What is asked: Reproduce the data below verbatim, from the line containing "Click the term Block in row 4" through the line containing "click(130, 115)", and nothing else.

Material provided:
____
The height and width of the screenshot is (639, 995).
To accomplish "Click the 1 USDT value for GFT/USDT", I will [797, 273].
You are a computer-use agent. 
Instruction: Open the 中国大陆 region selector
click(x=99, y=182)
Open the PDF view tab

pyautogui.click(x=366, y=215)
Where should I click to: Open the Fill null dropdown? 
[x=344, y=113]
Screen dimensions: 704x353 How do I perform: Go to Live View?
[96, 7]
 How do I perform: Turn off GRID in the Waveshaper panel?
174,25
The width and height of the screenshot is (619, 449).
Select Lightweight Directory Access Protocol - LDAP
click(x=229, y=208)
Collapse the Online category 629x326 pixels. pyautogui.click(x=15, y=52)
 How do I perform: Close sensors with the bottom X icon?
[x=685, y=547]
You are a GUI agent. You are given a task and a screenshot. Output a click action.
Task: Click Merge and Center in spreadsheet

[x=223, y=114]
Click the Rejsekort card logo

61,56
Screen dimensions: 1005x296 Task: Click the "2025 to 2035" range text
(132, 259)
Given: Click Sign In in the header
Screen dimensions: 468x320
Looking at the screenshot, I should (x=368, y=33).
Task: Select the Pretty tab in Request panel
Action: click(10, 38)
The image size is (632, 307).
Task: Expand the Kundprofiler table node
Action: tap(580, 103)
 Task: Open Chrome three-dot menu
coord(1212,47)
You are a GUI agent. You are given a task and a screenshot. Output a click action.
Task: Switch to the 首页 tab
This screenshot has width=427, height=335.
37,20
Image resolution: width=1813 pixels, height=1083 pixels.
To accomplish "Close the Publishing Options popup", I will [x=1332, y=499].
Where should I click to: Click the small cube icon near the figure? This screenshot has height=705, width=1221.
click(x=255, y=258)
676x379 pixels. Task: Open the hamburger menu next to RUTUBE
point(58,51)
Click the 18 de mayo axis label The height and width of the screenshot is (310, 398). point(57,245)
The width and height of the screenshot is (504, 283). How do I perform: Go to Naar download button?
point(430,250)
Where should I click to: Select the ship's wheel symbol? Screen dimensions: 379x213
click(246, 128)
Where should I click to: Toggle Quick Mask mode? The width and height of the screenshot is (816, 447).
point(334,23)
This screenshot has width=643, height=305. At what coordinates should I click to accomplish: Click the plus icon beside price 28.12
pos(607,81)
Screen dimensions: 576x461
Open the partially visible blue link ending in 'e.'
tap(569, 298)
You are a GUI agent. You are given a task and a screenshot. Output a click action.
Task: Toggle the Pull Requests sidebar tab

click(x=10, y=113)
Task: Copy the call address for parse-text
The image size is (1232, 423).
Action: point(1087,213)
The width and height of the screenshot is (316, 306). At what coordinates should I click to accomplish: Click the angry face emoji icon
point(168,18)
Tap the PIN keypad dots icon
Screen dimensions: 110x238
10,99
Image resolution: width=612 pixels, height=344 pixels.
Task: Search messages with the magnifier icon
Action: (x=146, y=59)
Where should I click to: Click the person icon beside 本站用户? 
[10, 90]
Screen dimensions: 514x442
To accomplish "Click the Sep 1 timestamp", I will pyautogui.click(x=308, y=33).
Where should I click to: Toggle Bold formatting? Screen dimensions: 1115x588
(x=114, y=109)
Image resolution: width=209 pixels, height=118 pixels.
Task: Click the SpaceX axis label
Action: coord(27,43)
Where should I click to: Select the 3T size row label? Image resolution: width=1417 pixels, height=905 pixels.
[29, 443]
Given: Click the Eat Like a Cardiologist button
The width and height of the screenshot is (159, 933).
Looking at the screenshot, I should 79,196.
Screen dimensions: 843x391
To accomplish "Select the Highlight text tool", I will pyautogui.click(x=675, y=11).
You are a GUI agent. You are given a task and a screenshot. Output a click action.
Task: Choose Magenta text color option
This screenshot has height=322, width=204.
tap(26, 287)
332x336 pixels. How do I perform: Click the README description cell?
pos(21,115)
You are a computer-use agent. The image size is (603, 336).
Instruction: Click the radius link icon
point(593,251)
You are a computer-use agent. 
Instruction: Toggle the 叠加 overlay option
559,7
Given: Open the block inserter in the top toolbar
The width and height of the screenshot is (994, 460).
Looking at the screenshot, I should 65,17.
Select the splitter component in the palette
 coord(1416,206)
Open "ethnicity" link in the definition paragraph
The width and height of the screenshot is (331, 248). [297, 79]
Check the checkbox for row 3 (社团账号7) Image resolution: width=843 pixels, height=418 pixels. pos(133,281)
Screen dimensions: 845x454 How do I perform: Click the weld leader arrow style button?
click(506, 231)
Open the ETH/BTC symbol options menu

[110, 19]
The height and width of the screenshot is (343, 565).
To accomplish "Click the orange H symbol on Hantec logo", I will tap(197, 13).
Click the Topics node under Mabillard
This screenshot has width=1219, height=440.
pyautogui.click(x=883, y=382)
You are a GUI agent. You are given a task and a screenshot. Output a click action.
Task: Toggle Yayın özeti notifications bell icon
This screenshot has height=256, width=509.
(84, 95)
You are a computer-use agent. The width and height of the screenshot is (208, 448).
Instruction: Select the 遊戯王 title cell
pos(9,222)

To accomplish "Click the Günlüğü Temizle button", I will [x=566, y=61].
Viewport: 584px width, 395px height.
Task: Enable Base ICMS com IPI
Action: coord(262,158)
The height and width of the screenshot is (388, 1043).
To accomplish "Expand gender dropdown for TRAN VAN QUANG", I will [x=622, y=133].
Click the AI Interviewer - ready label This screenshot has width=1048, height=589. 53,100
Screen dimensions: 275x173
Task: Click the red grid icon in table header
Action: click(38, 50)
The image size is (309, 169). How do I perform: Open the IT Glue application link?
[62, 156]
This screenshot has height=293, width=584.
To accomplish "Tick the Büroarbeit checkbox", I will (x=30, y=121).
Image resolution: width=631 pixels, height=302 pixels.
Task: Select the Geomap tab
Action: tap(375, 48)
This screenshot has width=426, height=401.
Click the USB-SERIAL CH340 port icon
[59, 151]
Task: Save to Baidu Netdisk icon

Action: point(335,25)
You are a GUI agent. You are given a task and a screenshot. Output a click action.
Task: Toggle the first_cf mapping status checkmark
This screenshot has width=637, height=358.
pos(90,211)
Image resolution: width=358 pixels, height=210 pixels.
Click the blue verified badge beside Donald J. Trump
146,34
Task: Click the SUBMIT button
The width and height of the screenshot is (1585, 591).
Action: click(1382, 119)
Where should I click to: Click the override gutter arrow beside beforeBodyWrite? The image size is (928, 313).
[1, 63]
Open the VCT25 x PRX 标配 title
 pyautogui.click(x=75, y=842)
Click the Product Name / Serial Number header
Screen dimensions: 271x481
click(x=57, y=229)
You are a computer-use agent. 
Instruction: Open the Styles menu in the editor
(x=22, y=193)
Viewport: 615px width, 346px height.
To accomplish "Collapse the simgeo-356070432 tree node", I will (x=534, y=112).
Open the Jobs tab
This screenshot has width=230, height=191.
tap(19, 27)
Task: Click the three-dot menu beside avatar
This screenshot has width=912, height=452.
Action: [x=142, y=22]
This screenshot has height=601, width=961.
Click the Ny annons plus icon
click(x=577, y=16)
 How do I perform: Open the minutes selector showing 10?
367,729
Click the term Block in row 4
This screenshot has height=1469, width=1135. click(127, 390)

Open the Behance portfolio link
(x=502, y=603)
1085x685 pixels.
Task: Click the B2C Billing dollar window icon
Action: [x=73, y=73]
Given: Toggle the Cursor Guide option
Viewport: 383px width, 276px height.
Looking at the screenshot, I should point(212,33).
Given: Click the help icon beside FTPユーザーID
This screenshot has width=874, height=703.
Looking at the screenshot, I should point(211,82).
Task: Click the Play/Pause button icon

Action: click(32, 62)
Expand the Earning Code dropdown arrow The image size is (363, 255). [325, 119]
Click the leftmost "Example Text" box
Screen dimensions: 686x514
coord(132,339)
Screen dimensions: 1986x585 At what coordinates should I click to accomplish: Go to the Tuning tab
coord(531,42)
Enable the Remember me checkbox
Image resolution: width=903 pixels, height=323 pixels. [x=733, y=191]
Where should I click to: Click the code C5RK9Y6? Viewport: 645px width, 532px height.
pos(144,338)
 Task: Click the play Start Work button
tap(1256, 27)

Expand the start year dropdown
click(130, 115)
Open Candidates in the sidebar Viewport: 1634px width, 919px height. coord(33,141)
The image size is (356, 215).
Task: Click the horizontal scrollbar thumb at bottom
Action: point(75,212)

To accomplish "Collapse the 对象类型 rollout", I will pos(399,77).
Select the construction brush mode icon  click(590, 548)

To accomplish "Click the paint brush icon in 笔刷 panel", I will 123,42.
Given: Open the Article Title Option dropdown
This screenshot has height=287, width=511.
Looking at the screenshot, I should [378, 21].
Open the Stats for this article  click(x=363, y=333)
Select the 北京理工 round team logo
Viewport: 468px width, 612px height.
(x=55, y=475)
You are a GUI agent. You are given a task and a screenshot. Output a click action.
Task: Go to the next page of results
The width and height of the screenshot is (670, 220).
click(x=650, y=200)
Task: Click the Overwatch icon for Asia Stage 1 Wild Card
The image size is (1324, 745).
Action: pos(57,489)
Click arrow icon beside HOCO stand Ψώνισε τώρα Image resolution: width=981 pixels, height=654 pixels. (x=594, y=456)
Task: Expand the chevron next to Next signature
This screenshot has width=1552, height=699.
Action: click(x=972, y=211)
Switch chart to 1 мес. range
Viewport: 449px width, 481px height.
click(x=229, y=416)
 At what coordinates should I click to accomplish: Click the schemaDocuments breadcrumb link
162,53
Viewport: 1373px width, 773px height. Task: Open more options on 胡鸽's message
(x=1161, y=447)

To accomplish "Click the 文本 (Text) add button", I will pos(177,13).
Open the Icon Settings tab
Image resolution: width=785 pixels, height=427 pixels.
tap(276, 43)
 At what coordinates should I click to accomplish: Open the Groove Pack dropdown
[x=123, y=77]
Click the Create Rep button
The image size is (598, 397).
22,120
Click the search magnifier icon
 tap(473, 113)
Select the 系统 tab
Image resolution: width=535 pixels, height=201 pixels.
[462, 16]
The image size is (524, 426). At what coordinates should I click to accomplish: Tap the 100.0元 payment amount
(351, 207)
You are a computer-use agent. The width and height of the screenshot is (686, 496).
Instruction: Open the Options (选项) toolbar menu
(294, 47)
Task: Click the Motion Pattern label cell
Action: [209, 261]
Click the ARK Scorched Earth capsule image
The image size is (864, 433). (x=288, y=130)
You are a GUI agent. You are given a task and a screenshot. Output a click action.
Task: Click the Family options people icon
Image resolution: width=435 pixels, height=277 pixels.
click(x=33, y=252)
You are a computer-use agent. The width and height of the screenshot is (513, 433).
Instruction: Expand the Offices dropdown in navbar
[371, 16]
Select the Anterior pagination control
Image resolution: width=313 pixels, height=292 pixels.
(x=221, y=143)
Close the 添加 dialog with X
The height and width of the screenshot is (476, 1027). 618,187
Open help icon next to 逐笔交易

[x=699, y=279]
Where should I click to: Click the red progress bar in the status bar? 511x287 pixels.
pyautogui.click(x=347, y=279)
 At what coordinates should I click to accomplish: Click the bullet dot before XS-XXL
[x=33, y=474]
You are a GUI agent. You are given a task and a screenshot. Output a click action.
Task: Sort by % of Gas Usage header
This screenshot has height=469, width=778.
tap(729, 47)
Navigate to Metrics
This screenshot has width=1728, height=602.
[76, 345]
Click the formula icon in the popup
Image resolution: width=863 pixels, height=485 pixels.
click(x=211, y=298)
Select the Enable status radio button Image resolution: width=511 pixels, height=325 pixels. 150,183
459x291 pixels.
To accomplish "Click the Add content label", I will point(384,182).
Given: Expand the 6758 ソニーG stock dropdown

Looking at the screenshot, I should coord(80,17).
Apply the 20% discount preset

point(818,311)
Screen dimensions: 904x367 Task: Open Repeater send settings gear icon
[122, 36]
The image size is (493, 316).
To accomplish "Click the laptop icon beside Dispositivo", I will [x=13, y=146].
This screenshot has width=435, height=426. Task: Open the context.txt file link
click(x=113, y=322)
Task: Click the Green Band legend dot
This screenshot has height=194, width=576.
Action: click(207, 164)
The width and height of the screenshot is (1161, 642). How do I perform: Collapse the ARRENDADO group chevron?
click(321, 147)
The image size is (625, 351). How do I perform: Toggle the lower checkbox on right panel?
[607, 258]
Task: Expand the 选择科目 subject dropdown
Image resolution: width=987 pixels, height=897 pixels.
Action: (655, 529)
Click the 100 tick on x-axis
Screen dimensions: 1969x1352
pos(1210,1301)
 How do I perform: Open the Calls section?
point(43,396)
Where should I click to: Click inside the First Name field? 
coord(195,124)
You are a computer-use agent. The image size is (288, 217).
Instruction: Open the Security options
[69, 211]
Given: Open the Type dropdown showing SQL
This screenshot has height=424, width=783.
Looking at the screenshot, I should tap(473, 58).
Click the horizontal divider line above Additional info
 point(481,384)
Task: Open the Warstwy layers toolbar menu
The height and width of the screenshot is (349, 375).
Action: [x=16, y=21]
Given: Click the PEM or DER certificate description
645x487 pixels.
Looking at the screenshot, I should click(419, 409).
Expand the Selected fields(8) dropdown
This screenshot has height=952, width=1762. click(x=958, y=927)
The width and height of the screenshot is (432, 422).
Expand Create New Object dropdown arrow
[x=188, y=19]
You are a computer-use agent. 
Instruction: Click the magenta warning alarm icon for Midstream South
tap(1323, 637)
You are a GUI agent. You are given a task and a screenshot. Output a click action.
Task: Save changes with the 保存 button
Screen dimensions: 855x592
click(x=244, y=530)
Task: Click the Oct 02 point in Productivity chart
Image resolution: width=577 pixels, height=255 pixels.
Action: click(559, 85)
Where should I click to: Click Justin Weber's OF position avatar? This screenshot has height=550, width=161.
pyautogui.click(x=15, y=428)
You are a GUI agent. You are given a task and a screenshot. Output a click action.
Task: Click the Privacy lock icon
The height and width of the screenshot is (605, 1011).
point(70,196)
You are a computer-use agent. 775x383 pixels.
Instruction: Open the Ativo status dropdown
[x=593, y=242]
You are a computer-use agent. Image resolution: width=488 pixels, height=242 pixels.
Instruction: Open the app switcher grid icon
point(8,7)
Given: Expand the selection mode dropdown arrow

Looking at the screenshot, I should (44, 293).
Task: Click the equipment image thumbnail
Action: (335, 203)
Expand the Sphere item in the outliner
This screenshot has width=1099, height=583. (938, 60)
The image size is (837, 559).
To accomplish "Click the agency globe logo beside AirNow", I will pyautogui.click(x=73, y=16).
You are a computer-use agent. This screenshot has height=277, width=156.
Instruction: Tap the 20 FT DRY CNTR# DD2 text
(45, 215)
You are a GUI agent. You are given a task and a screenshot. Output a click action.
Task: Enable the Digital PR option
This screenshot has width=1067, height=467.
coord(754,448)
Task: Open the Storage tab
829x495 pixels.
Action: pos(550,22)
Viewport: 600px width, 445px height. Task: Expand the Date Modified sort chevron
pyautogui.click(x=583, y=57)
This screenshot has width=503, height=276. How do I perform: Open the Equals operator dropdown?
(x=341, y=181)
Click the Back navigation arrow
____
Complete output:
Click the term Block in row 4
This screenshot has height=1469, width=1135. click(127, 390)

Open the Behance portfolio link
(x=502, y=603)
1085x685 pixels.
Task: Click the B2C Billing dollar window icon
Action: [x=73, y=73]
Given: Toggle the Cursor Guide option
Viewport: 383px width, 276px height.
Looking at the screenshot, I should point(212,33).
Given: Click the help icon beside FTPユーザーID
This screenshot has width=874, height=703.
Looking at the screenshot, I should point(211,82).
Task: Click the Play/Pause button icon

Action: click(32, 62)
Expand the Earning Code dropdown arrow The image size is (363, 255). [325, 119]
Click the leftmost "Example Text" box
Screen dimensions: 686x514
coord(132,339)
Screen dimensions: 1986x585 At what coordinates should I click to accomplish: Go to the Tuning tab
coord(531,42)
Enable the Remember me checkbox
Image resolution: width=903 pixels, height=323 pixels. [x=733, y=191]
Where should I click to: Click the code C5RK9Y6? Viewport: 645px width, 532px height.
pos(144,338)
 Task: Click the play Start Work button
tap(1256, 27)

Expand the start year dropdown
click(130, 115)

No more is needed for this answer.